In the listing below, copy out everything from the line containing "Screen dimensions: 788x487" down to the line containing "click(x=322, y=460)", changing "legend" to "key" and leaving the rest as it is. Don't include the pictures.

***** Rows *****

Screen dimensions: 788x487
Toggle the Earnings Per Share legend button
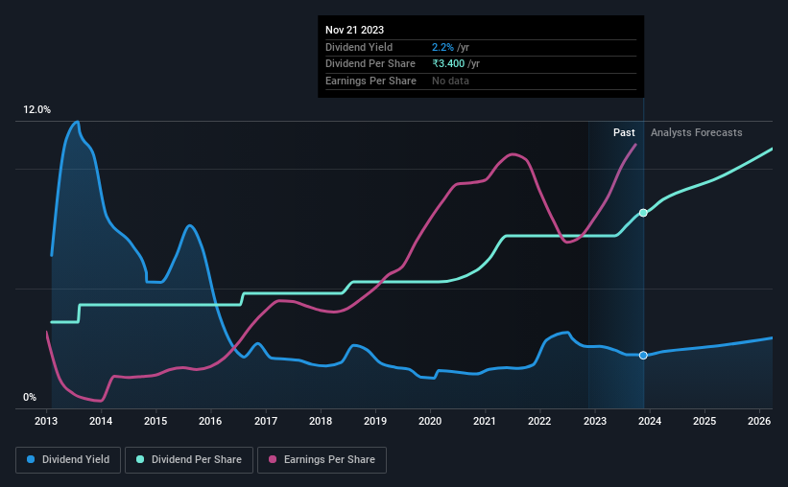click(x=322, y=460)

*****
***** Rows *****

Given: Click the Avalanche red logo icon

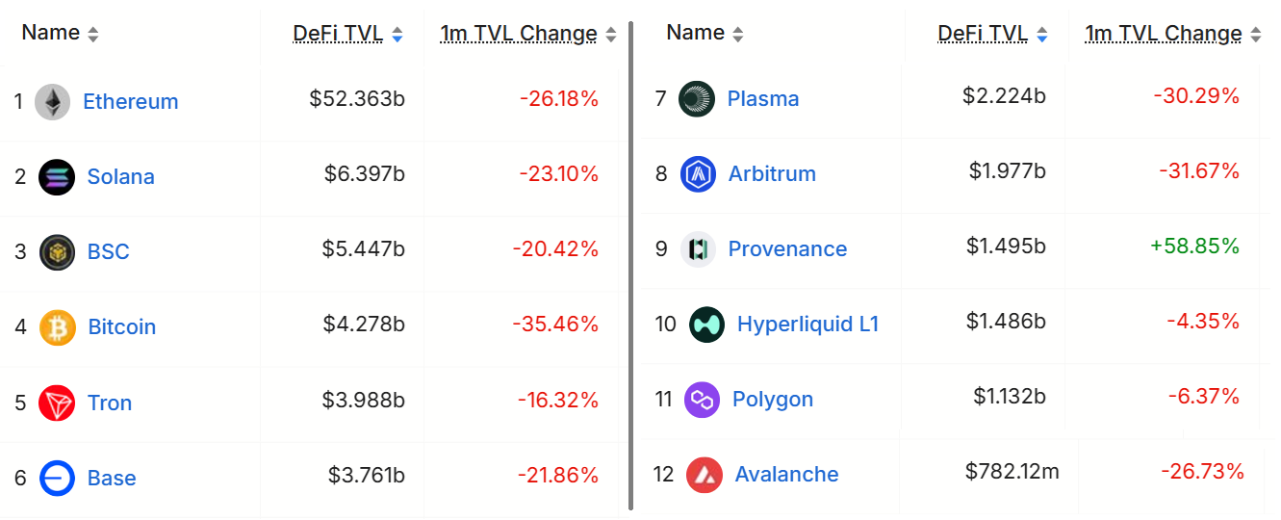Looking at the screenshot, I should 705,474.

*****

# Full response
Screen dimensions: 788x487
Toggle the Earnings Per Share key button
click(x=322, y=460)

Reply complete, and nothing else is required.